Lo que es insoportable es el propio ojo narcisista, el ego colonial que insiste en la impostura que lo guarde de reconocerse en estas escena, en esos rostros que casi no alcanzan a serlo.
A manera de conclusión
Es allí, en esta zona en la que se disputan la palabra del enano y la del amante de enigmas, donde el film asume el riesgo aludido. El de sucumbir a la fetichización de lo que acecha a la memoria bajo la superficie, de representar lo insoportable a través de la duplicación de los registros, y de esta manera abortar la fuerza que pugna por emerger, por liberarse.
Paradójicamente, la relectura fílmica de De la visión y del enigma evita caer en interpretaciones identificadoras de Japón. Un instante de la cantata en la escena de la bala y el cadáver del caballo, basta para hacer explotar al ego eurocentrista en mil átomos. En El Sacrificio, la teoría del eterno retorno y sobre todo la palpitante denuncia de la victoria europea de las afecciones tristes, se cumplen en un drama cinematográfico que exuda la necesidad de su propia extralimitación. Reygadas reescribe De la visión y del enigma. Reedita el acontecimiento de ascensión de la ladera, conjura la kantiana y temerosa línea que protege del abismo de las ‘pasiones’, cristaliza en el acontecimiento animal el instante y muestra otro abismo. Uno blanco, luminoso, exultante, que libera a la vida de las constricciones que la han sumido en el laberinto de la moral. De la moral de la explotación, de la moral de la conquista. Permite retrucar a Nietzsche.

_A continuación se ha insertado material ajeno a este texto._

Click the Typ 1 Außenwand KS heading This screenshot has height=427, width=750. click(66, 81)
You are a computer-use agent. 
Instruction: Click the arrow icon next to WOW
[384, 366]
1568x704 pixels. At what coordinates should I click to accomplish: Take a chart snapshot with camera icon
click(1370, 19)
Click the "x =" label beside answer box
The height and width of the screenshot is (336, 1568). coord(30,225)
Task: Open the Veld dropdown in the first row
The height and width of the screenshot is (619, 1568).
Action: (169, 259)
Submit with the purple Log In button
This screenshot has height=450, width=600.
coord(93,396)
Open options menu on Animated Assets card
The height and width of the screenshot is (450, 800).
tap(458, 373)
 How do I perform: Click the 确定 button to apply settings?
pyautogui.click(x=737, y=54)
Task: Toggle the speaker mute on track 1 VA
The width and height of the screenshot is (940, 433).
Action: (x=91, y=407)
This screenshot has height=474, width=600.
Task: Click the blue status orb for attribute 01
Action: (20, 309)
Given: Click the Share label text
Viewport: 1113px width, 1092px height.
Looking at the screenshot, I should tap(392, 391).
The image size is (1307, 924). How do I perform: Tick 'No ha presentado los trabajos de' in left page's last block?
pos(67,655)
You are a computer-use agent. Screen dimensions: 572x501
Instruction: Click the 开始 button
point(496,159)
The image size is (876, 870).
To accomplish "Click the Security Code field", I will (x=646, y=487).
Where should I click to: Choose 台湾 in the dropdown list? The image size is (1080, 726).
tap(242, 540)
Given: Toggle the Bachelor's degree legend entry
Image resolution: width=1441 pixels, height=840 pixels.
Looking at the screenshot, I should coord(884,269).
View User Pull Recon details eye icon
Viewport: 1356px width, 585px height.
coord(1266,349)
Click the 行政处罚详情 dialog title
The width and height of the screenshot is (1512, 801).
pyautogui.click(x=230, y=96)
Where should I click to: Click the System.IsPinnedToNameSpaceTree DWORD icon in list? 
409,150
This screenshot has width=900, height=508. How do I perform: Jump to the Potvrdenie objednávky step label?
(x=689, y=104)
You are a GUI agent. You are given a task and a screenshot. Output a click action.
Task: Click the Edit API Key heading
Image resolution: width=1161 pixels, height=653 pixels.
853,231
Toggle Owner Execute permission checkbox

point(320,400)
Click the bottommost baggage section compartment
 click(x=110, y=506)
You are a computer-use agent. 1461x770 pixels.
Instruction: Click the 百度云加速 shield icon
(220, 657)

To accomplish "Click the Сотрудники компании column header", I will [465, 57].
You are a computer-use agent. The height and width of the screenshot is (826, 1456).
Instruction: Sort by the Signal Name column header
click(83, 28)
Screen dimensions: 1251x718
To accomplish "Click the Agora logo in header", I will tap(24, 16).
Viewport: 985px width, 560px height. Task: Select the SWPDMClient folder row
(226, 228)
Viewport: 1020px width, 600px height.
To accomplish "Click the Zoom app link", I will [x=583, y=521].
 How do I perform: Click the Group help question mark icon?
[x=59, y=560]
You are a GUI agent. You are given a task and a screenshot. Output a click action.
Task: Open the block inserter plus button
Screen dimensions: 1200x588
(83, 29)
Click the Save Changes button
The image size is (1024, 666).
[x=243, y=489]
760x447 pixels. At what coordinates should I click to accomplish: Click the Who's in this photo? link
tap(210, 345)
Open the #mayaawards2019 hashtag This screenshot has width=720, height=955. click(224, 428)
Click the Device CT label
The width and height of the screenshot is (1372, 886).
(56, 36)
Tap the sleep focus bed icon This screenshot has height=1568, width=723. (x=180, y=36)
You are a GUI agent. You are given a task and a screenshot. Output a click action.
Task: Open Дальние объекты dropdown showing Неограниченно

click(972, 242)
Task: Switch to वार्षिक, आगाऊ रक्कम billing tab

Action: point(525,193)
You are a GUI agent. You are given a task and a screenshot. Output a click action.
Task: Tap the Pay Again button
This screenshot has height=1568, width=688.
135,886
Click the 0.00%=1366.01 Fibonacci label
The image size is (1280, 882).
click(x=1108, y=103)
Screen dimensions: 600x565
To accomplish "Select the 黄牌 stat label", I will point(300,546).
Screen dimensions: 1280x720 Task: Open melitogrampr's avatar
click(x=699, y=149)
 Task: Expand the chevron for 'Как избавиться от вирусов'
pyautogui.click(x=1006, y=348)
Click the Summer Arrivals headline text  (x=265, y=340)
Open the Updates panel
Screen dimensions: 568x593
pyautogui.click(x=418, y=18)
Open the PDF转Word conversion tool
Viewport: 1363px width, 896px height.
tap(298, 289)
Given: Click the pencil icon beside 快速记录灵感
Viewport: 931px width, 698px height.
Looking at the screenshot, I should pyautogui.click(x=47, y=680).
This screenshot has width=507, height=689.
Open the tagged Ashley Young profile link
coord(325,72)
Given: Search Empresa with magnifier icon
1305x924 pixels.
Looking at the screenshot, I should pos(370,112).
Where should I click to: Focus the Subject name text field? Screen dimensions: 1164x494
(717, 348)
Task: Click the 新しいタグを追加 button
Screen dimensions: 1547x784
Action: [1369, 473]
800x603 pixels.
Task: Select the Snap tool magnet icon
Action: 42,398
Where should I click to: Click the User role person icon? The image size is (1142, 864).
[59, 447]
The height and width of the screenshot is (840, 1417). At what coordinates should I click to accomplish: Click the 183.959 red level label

Por eso, toda la película puede ser vista como una vuelta de tuerca a las célebres advertencias del enano de Zaratustra: “Todas las cosas derechas mienten (…) Toda verdad es curva, el tiempo mismo es un círculo” (Nietzsche, 1993, p. 226). Así como Zaratustra, Reygadas muestra que no, que el tiempo no es un círculo que nos arrastra ciegamente por la circunspección y el vértigo centrípeto. De la compasión identificadora al devenir animal, la línea circular que todo lo devuelve intacto, se ha soltado en una de sus puntas. Pero esta vez, se ha soltado en lo alto de un monte chicano.
Bibliografía
Deleuze, G. (1997). La imagen-tiempo: estudios sobre cine 2. Barcelona: Paidós.
Fanon, F. (2009). Piel negra, máscaras blancas. Madrid: Akal.
Grupo de estudios sobre colonialidad. (2012, abril). Estudios decoloniales: un panorama general. Kula. Antropólogos del Atlántico sur. Rescatado de http://www.revistakula.com.ar/numeros-anteriores/numero-6/
Mignolo, W. (2003). Historia locales/diseños globales. Madrid: Akal.
Mignolo, W. (2007). El pensamiento decolonial: desprendimiento y apertura. Un manifiesto. En S. Castro-Gómez & R. Grosfoguel (Eds.). El giro decolonial. Reflexiones para una diversidad epistémica más allá del capitalismo global. Bogotá: Siglo del Hombre.
Mignolo, W. (2010). Desobediencia epistémica. Retórica de la modernidad, lógica de la colonialidad y gramática de la descolonialidad. Buenos Aires: del Signo.
Nietzsche, F. (1993). Así habló Zaratustra. Barcelona: Altaya.
Solanas, F. (1989, mayo). Carta a los espectadores en ocasión al reestreno en mayo de 1989. Rescatado de http://www.pinosolanas.com/la_hora_info.htm
Tompkins, C. (2013). Experimental Latin American Cinema. History and Aesthetics. Texas: Universitiy of Texas.